Problem description: In the records below, find the line with "Select the 金条 gold bar item"; retype that line and all the following lines through the end, exactly, and add nothing.
⁂
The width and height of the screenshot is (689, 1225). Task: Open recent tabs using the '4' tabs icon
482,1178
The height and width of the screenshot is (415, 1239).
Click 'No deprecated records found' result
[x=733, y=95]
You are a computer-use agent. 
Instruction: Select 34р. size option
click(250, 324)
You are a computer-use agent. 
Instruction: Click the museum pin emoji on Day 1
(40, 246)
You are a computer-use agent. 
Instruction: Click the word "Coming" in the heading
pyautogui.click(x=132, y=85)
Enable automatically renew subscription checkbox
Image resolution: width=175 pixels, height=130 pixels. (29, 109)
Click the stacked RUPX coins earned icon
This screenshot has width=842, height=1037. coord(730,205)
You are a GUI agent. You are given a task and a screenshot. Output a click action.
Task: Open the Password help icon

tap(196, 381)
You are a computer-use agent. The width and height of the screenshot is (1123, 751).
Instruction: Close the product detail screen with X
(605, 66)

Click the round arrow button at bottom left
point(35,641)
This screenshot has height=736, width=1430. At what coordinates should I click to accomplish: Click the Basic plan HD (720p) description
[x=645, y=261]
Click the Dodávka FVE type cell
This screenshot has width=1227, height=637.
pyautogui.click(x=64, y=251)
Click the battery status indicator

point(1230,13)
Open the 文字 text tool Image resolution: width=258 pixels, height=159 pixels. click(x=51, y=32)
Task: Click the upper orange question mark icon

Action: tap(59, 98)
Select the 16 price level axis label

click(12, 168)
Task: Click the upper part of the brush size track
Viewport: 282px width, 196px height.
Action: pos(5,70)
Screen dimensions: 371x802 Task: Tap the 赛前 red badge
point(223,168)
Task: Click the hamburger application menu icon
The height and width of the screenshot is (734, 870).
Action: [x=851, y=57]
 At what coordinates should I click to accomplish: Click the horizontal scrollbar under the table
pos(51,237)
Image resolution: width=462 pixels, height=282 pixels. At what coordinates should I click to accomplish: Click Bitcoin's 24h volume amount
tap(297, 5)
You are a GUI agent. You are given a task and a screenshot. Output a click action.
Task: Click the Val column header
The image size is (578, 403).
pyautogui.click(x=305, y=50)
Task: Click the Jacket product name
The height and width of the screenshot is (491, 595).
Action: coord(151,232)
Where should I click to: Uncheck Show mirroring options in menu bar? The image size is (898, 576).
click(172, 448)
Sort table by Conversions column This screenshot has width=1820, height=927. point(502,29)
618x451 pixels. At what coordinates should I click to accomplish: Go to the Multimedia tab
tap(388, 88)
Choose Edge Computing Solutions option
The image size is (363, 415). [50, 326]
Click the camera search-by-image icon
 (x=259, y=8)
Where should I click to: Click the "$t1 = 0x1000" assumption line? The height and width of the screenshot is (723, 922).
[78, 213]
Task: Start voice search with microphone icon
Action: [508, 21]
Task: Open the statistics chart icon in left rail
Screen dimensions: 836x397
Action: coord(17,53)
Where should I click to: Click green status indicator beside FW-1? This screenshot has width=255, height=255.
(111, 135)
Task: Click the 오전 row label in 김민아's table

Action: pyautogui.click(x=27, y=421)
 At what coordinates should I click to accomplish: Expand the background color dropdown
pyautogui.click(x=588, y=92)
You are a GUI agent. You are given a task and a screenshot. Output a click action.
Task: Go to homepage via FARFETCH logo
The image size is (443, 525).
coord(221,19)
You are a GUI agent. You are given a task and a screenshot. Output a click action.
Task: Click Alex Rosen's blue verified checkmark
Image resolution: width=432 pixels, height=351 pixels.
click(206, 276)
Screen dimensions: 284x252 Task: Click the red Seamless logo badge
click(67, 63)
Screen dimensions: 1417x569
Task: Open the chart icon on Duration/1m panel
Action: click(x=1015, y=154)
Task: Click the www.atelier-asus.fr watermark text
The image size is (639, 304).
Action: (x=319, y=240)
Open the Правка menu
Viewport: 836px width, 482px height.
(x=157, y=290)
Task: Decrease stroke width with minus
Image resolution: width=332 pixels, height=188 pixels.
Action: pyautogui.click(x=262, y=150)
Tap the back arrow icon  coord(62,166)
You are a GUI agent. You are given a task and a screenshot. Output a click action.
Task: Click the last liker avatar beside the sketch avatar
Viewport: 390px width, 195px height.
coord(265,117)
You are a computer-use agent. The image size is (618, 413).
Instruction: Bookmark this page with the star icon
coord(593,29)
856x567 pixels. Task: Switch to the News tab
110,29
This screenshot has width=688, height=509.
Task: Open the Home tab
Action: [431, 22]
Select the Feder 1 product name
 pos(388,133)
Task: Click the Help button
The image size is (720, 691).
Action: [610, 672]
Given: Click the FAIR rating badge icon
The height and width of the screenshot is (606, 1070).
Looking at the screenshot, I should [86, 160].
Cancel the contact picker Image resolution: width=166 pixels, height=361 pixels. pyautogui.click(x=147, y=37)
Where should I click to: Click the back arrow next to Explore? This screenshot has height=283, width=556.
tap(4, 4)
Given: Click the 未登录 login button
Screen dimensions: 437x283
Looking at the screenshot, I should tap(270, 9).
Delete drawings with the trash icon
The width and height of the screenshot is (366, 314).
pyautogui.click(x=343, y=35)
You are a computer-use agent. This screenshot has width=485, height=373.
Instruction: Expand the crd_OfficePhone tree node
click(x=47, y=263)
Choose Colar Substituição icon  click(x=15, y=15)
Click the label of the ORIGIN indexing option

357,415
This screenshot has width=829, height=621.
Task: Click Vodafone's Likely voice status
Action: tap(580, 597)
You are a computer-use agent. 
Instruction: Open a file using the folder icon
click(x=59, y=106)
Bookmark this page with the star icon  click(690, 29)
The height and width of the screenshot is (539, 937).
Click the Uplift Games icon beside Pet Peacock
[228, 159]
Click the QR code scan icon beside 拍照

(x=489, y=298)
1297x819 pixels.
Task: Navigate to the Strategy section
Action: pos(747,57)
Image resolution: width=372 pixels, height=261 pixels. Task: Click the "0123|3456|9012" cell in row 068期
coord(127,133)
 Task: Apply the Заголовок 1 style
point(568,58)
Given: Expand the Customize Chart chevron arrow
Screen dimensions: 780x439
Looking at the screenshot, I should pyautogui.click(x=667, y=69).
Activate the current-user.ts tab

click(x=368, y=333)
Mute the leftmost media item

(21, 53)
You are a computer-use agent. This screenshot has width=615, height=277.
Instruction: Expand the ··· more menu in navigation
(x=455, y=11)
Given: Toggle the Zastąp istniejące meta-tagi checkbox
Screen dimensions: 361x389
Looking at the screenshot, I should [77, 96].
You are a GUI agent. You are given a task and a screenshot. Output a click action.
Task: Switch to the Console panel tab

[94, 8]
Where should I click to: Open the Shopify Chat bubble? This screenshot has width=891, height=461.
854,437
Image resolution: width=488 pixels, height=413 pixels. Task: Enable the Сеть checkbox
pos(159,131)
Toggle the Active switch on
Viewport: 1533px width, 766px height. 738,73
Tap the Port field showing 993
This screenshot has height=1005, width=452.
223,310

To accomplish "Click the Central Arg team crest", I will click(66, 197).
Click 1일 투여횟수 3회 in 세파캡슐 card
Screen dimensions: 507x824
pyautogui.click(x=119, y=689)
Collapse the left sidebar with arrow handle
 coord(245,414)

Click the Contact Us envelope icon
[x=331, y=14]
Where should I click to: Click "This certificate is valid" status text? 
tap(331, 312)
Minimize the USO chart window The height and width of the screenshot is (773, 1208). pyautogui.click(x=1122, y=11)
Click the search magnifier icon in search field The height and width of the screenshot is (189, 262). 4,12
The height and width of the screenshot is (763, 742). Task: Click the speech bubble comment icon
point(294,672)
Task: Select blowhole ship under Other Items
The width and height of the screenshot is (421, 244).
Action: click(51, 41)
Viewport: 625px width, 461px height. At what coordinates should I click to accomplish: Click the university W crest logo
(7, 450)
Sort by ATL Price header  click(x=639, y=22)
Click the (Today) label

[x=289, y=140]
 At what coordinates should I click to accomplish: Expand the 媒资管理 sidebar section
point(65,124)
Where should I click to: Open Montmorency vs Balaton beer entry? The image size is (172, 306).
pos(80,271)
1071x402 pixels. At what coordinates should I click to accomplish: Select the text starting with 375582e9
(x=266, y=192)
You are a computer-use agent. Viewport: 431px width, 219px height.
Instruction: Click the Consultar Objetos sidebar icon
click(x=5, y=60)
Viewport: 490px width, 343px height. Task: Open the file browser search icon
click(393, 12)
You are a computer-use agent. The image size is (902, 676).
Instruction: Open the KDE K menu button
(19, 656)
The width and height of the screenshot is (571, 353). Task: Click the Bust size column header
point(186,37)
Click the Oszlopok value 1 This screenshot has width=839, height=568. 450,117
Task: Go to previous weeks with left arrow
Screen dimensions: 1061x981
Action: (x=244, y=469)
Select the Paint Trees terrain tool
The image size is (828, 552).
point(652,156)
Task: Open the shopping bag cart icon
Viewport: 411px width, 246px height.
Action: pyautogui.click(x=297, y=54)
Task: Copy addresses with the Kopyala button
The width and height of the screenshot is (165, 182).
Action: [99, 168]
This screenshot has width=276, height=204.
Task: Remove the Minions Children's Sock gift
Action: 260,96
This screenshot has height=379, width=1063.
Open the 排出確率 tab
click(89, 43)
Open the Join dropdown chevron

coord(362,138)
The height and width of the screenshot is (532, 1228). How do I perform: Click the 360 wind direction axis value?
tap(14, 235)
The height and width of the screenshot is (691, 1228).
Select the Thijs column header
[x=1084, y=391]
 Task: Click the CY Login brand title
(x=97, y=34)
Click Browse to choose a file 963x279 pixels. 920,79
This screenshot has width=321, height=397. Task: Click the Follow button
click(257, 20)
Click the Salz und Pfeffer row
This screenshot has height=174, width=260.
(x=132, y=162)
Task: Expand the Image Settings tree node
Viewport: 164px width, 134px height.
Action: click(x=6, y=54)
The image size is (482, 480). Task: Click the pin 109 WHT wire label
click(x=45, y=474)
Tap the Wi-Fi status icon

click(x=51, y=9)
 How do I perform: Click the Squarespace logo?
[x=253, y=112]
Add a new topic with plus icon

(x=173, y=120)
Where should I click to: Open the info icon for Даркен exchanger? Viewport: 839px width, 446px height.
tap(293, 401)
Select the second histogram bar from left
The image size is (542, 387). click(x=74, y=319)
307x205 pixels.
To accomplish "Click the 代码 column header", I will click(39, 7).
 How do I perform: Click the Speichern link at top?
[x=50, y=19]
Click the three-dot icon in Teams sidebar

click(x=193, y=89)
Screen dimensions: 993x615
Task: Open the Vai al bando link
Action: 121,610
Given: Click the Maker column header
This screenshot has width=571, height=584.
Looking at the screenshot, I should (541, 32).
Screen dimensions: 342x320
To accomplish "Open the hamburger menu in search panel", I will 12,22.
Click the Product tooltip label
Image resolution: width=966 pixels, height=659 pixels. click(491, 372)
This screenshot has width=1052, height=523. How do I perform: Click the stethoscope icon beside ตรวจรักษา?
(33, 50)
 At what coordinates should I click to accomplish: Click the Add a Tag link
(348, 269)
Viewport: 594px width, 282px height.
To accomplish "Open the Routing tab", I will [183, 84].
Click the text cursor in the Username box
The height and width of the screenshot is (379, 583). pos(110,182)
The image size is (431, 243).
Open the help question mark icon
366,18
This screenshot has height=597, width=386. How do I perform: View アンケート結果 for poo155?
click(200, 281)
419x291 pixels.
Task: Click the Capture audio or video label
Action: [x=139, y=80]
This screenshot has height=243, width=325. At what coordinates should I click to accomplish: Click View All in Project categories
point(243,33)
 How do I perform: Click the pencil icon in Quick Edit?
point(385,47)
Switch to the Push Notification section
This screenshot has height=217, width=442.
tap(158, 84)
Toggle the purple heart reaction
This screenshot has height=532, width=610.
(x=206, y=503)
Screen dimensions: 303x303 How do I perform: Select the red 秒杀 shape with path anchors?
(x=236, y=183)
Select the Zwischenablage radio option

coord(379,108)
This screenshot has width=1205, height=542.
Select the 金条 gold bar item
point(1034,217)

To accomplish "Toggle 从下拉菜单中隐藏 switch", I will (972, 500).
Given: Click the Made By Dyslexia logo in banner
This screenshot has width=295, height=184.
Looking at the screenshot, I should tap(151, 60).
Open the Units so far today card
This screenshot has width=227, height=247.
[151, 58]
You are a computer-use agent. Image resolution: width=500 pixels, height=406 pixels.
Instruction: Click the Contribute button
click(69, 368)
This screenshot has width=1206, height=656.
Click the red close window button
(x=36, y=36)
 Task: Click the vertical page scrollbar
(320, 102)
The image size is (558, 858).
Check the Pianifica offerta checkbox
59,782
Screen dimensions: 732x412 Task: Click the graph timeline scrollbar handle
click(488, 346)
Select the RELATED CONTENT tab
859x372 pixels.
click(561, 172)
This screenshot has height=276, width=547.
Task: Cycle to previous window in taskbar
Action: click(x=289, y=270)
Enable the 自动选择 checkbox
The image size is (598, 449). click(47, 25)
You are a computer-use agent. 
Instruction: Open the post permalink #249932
⁂
Answer section:
Select the 金条 gold bar item
point(1034,217)

To accomplish "Toggle 从下拉菜单中隐藏 switch", I will (972, 500).
Given: Click the Made By Dyslexia logo in banner
This screenshot has width=295, height=184.
Looking at the screenshot, I should tap(151, 60).
Open the Units so far today card
This screenshot has width=227, height=247.
[151, 58]
You are a computer-use agent. Image resolution: width=500 pixels, height=406 pixels.
Instruction: Click the Contribute button
click(69, 368)
This screenshot has width=1206, height=656.
Click the red close window button
(x=36, y=36)
 Task: Click the vertical page scrollbar
(320, 102)
The image size is (558, 858).
Check the Pianifica offerta checkbox
59,782
Screen dimensions: 732x412 Task: Click the graph timeline scrollbar handle
click(488, 346)
Select the RELATED CONTENT tab
859x372 pixels.
click(561, 172)
This screenshot has height=276, width=547.
Task: Cycle to previous window in taskbar
Action: click(x=289, y=270)
Enable the 自动选择 checkbox
The image size is (598, 449). click(47, 25)
You are a computer-use agent. 
Instruction: Open the post permalink #249932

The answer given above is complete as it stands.